The book is called The Polar Bear and is written by Will Montgomery.  

Reason one for purchasing the book is self-explanatory, right? Good. Moving along. Reason two...curiosity. Why so curious? His description of the book for starters. 

     "Look, I'm not going to waste my time and yours (more importantly) writing a 
     summary of a book that you probably won't read anyway. I could fill up this space with
     attention-grabbing catchphrases and Christian cliches, but the entire point of this book 
     is the opposite of that. So if that's what you're looking for, then keep looking. But if 
     you're searching for a book that makes you laugh, makes you think, makes you angry, 
     and makes you re-examine your walk with Christ, then plunk down the money already 
     and let's get it started. 'The Polar Bear' awaits and I promise you won't regret it."

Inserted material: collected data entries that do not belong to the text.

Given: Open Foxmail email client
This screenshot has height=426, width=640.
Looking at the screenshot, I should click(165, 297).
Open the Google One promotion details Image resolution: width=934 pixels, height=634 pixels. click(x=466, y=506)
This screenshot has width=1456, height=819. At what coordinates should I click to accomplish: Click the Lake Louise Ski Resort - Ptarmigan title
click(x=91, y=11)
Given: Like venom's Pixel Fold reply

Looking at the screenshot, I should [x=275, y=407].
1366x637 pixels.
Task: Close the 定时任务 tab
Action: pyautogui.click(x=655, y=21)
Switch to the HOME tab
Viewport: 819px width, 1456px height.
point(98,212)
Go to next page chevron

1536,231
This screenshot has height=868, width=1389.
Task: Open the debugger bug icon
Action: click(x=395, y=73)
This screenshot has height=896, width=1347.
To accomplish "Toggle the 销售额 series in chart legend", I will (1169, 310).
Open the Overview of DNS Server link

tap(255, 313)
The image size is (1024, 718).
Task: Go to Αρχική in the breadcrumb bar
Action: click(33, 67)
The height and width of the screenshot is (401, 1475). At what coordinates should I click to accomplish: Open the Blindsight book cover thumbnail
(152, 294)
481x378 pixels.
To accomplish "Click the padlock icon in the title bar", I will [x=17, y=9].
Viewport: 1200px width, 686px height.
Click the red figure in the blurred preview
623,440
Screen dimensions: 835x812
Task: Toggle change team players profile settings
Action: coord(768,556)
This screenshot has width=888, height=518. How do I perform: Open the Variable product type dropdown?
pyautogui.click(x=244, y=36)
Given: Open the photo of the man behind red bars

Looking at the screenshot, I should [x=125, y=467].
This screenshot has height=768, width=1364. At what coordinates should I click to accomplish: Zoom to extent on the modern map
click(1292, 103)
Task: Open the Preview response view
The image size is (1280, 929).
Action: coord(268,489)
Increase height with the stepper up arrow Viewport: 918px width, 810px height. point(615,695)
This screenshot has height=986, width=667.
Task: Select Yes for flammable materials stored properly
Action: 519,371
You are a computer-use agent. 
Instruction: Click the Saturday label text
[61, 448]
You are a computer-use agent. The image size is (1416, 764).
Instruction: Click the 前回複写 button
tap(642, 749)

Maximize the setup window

Yep. You know you want to read it now too, don't you? And seriously...it's called The Polar Bear, but is not a fiction book...so...yeah, it piques ones interest (well, it did mine at least). 

Thankfully (and probably obvious by now) it was one of those books that was hard to put down...BUT...after each chapter I felt the need to put it down on purpose. Why, you ask? Well, first thanks for asking. Let me tell you why. Each chapter is brimming with perspective on a specific topic like Culture, Speech, Truth, Sin, Prayer to name a few. I'm not going to delve into any of the topics. I'll let you read it for yourself (because you all are so impressed that I read it in 5 days I know that it's causing you to purchase it now), but I will encourage you to take your time really mulling over each chapter. They are the very core values in which we make every decision based on and should be processed with diligence and with an open heart and mind. I'm not saying you will agree with it all, but it does offer a perspective that makes you think.

The style of writing also makes it a super easy read. And by easy, I don't mean that the content is lacking depth or weight in any way, shape or form. What I do mean is that rather than it feeling as if it's a dissertation that proves research matter-of-factly (yep, that's most definitely a real word...I'm not an author...so I looked it up to make sure...ha!), instead it reads as a heart that has searched for answers sharing with you it's findings in what feels like a dialogue. It's like a conversation with a good friend. If you're at all skeptical take some time to read through the author's blog on his website...www.WriterWill.com. If not, buy the book, make yourself a cup of tea and enjoy. After you read the book, I'd love to hear your opinion (and since only 3 people read this blog...I might even offer to discuss it over some Starbucks or Maté...sorry, Ruth, you'll have to come here for that). 

Now would probably be the appropriate time to ask for your book recommendations, but who am I kidding. I've got a stack I haven't started yet. Baby steps, folks, baby steps.